According to the statistics listed on the American Bar Association‘s website, the aggregate number of female and male victims of domestic abuse is estimated at 2.2 million victims each year in the United States.
Of this number, 1.3 million women and 835,000 men are physically assaulted by an intimate partner annually. (Source: Patricia Tjaden & Nancy Thoennes, U.S. Dep’t of Just., NCJ 183781, (2000) Read Full Report)
In crunching the numbers based upon these figures, the physical abuse suffered by men at the hands of their female partners is actually closer to 42% of the estimated annual domestic abuse cases in this country. Part of the gap in these statistics is probably due to under-reporting of female against male domestic abuse.
Even when statistics seem to support an increasing trend in women physically abusing their intimate male partners, people remain resistant to the idea. It is easier to accept men abusing women because this is often the norm in many countries and cultures throughout the world, including the United States. In an attempt to present fair and balanced reporting, we often note that not all women are victims or all men abusers.
But somehow, it is easier for people to accept a woman being victimized by a man than the converse. This bias was starkly illustrated in an ABC News undercover program in which two actors in a public park feigned domestic abuse in which the women hits, curses at, and otherwise abuses her male partner.
With one exception, when a group of three women decided to intervene and call the police, everyone else walked by as the woman continued to violently strike the seated man. Most of the witnesses passed without so much as a glance, and many who were subsequently interviewed admitted that they believed the man deserved the violent treatment being meted out by the woman.
This role play caught on camera, seemed to illustrate that women who have long been victimized, either felt empowered by witnessing another woman “turning the tables” on a man, or sympathized with the female abuser because she was expressing her outrage at the man who must have “cheated” on her.

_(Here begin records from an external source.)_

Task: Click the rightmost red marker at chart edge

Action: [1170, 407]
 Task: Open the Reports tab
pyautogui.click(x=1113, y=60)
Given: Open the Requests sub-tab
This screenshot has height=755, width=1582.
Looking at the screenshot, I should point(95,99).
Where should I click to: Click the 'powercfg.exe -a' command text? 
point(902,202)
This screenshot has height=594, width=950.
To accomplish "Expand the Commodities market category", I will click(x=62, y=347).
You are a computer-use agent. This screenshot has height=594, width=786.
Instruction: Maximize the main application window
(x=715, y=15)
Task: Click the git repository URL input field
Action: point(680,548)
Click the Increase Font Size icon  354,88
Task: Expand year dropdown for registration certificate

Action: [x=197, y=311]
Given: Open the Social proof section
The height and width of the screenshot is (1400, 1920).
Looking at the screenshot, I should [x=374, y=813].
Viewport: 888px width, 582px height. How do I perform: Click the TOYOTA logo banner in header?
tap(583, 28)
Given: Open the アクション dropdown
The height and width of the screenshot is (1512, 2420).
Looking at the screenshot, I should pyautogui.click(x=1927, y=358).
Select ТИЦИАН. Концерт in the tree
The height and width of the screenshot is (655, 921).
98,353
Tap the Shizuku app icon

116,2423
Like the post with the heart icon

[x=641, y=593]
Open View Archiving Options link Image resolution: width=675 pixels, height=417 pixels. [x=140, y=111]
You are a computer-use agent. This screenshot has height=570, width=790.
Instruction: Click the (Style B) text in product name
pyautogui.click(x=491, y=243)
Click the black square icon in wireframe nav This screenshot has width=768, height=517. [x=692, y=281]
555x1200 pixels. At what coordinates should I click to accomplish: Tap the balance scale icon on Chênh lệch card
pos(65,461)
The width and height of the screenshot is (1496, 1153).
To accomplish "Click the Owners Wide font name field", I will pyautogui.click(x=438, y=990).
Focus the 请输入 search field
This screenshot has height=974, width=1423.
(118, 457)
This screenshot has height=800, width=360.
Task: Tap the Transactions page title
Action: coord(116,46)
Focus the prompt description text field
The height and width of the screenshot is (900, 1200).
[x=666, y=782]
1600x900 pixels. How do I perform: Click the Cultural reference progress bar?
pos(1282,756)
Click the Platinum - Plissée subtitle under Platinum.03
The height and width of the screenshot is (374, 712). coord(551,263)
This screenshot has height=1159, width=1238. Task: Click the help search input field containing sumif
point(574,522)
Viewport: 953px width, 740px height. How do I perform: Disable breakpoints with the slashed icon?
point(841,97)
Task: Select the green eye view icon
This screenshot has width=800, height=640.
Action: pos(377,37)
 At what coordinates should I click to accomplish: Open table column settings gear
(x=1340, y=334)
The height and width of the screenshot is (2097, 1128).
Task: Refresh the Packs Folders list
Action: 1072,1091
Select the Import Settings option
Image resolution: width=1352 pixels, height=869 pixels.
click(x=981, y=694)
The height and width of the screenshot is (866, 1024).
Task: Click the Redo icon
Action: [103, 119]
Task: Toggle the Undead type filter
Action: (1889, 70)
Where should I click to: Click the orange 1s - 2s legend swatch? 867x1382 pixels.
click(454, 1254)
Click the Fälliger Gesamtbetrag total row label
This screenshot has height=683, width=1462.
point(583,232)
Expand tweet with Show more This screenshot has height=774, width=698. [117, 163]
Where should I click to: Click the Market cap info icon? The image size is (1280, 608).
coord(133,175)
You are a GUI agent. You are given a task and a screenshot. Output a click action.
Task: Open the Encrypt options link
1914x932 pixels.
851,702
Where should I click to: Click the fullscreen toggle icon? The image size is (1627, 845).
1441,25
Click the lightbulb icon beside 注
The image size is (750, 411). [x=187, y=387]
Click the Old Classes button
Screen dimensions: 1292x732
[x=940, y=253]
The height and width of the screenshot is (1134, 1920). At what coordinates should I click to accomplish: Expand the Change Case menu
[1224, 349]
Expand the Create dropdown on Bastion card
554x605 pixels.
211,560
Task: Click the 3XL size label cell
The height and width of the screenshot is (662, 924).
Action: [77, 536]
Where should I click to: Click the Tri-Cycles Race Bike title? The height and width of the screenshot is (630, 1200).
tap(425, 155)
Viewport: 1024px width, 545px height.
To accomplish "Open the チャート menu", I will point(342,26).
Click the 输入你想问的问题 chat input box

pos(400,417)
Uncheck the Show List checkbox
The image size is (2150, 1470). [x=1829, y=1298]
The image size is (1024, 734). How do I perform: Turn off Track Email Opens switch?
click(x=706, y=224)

If in fact infidelity were the cause of this abuse, which it was not, this does not take into account the fact that it takes two people to cheat and neither should get a pass. Nor does cheating give anyone the right to physically or verbally abuse their intimate partner. But this article is not addressing marital infidelity or its causes, but rather, why people in this video felt that it was okay for a woman to physically assault and verbally berate a man in public without consequence.